What is also beyond incredible is that Dean Solomon thinks it's a good idea to continue to lie so shamelessly.  I am sincerely curious if the ABA is going to do anything about the fact that Dean Solomon is lying to it about when he discovered this mistake.

I'm also curious regarding whether Bob Morse is going to do anything about the fact that as of last Friday Dean Solomon had done nothing to inform US News regarding the radically incorrect numbers US News has been publishing regarding Rutgers since at least 2008 -- numbers which by his own admission he has known for at least four months were completely wrong, although I'm fairly confident the internal communications of Rutgers University document that he has known this for much longer (perhaps some enterprising lawyer will try to find out exactly how long).

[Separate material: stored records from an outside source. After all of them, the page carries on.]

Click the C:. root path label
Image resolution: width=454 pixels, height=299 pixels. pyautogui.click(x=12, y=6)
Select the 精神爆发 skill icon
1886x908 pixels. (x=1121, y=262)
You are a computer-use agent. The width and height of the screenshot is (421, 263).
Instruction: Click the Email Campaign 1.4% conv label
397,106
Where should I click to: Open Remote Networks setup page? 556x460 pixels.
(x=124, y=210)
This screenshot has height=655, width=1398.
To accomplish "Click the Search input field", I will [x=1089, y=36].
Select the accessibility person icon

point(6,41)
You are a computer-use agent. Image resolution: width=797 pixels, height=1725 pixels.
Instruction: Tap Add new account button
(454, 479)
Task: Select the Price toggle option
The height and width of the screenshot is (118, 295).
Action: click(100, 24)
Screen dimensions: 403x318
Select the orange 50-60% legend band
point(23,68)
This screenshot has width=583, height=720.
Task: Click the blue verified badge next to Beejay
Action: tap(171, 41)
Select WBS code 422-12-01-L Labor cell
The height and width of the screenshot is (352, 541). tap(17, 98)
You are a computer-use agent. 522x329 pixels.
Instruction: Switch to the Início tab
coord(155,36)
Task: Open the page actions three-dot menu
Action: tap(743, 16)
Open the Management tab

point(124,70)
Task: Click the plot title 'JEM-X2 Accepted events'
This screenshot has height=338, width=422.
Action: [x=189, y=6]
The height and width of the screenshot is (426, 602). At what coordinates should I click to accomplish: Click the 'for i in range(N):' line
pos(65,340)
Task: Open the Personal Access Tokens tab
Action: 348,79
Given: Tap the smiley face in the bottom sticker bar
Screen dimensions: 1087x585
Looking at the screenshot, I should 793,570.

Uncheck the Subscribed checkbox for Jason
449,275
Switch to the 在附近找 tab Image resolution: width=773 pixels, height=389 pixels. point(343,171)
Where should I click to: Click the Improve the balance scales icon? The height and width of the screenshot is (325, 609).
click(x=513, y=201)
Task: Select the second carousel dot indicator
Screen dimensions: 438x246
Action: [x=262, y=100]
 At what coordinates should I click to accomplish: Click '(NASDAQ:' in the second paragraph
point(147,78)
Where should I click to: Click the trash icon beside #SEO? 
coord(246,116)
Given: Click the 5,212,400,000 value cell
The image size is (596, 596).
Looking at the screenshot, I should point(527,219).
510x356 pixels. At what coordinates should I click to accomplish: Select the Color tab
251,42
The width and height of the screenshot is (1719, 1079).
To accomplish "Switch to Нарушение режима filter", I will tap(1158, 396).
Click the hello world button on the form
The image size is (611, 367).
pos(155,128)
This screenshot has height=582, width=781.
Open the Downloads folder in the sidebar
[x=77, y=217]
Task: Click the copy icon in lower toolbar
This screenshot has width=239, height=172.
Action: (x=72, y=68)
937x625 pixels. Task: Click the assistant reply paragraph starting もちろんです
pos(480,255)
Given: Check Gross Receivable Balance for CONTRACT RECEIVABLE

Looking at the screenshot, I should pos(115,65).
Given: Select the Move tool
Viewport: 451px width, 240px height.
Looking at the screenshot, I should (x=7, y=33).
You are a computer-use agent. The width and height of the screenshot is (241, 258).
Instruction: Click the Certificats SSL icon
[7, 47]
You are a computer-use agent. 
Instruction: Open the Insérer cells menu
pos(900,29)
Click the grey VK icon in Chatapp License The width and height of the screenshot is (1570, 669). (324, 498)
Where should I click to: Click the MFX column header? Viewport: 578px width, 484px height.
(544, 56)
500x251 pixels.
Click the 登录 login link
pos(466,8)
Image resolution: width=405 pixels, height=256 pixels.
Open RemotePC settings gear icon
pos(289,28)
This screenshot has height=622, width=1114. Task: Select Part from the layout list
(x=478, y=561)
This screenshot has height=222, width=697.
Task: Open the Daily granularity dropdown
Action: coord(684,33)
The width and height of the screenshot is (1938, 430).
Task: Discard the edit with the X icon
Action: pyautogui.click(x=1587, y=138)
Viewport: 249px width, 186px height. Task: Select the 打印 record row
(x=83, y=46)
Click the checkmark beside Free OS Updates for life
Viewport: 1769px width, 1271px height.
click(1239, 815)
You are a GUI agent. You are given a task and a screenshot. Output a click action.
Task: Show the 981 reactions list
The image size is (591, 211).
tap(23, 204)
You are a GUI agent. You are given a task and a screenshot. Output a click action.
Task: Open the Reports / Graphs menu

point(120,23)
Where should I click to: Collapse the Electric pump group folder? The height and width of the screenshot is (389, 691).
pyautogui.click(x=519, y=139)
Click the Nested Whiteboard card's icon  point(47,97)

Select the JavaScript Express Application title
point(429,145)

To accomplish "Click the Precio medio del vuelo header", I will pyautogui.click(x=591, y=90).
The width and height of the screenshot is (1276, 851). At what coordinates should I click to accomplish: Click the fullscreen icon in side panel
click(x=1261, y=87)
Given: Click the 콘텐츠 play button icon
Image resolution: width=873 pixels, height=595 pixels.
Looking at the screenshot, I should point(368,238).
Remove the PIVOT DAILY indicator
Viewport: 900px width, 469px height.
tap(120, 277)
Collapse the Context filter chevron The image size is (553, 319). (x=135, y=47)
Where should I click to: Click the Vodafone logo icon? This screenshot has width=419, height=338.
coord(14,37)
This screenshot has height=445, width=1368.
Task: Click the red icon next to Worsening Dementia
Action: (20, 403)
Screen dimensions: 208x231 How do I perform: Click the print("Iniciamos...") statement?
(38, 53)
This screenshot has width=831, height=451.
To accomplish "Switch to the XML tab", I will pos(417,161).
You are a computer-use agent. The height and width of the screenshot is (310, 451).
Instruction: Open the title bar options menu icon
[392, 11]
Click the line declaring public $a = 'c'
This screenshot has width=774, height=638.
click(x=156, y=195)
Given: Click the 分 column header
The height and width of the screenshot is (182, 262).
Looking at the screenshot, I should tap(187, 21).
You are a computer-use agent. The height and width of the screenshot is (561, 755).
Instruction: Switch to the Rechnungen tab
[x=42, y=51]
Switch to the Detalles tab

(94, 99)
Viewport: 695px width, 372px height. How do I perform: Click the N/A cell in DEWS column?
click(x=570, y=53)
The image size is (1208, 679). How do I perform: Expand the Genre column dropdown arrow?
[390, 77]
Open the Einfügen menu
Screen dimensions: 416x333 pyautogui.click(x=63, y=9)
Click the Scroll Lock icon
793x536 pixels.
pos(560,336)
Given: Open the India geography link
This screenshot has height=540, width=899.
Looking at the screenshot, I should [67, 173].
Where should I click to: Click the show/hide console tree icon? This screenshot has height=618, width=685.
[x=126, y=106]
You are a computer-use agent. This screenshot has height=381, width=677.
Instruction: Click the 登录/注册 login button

Also, it would be nice to know when US News is going to bestir itself to correct its webpage reporting average graduate debt, since it now apparently has the correct figure for 2011 from Rutgers (a figure which Dean Solomon omits to mention in his phony mea culpa to his students). In addition, inquiring minds would like to know if US News has bothered to contact Georgia State and Barry, if those schools haven't sent corrections to the publication themselves.  (Needless to say the ABA ought to be looking into these "mistakes" as well).

A final note of incredulity: I'm well aware a lot of people will still somehow find a way to characterize all this as no big deal.  The fact that a law school dean has been lying to the ABA for years about a number his school is required to report to the school's accrediting organization will be treated as somehow not important. The fact that a law school dean has provably known since last year that national publications were running stories publicizing his school on the basis of phony numbers the school has transmitted to the ABA, and he did nothing to correct the public record, will be rationalized away as insignificant ("Anybody who is naive enough to believe those kinds of stories deserves what they get").  The fact that this dean continues even now to repeat these lies to his own students is of no consequence.  By now these "kids" should know they're pretty much screwed, so what's one more lie on top of all the others?

Destroying the capacity for outrage is in some ways the worst crime these institutions commit.

Update:  Given Dean Solomon's incredible representation to the ABA that he only became aware in March that the school was reporting inaccurate graduate debt numbers, two readers have asked me to post information on how to contact the ABA regarding this matter:

Office of the Consultant on Legal Education /
Section of Legal Education and Admissions to the Bar

American Bar Association
321 N. Clark Street, 21st Floor
Chicago, IL 60654
Phone: 312.988.6738
Fax: 312.988.5681
legaled@americanbar.org

Another reader asked for a link to my article on the law school crisis (This is an updated SSRN version of an earlier draft some readers may have downloaded from ExpressO.  The updated version includes among other things 2011 salary and debt information, along with the most current information on law schools hiring their own graduates).




96 comments:

  1. Quick edit- I think you mean GA State instead of Tech in the opening paragraphs.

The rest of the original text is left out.